The exercise – Rewrite every line of the material below with "Remind Me" renamed to "Notify Me", keeping everything else the same. Leave out the pictures.

Dataset extract –
-----

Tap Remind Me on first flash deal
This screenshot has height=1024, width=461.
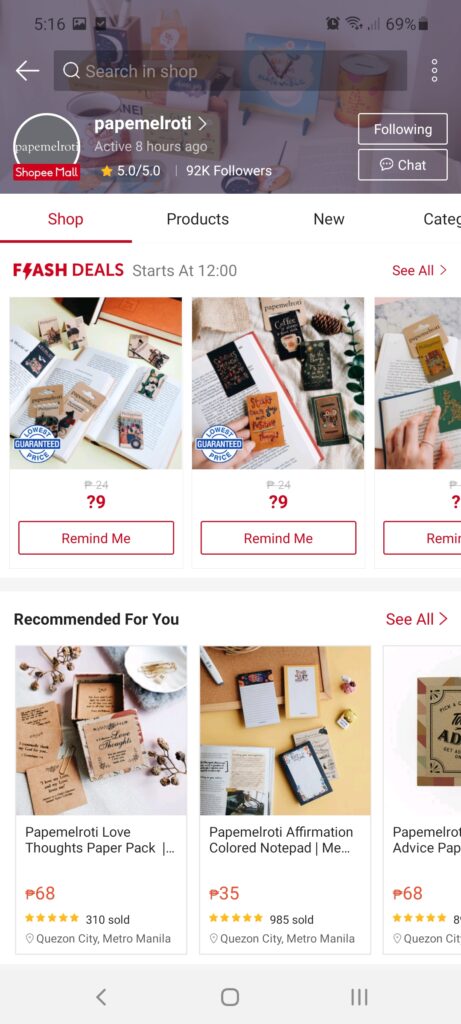point(96,538)
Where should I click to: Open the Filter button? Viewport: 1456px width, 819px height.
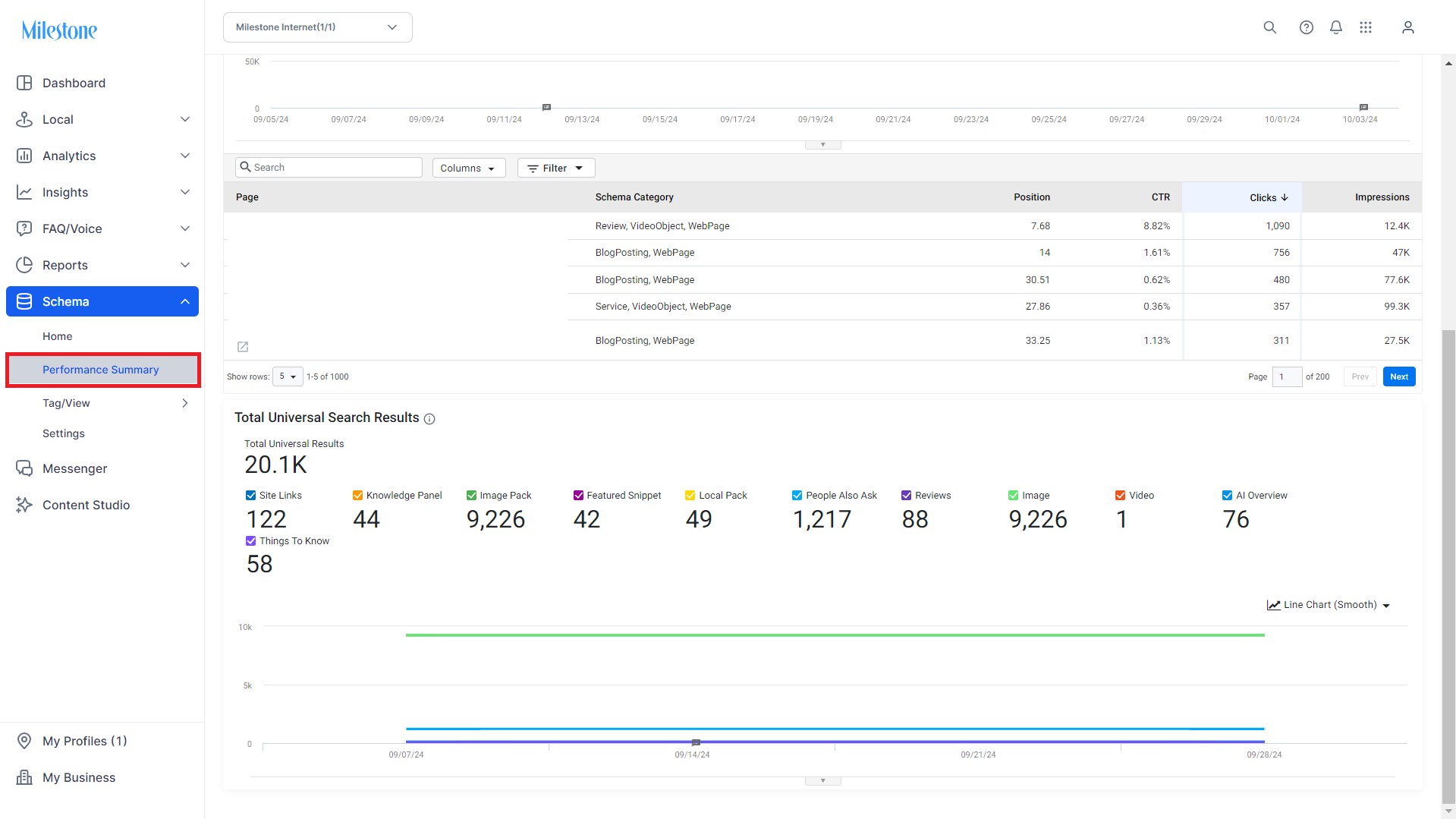[x=556, y=168]
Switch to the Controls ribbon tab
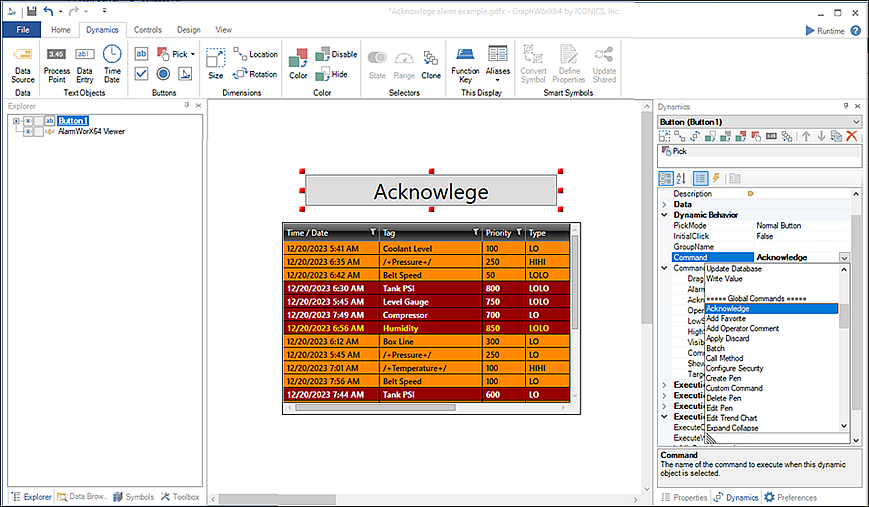 coord(148,31)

-----

Result for this exercise –
Tap Notify Me on first flash deal
This screenshot has height=1024, width=461.
point(96,538)
Where should I click to: Open the Filter button? Viewport: 1456px width, 819px height.
[x=556, y=168]
Switch to the Controls ribbon tab
 coord(148,31)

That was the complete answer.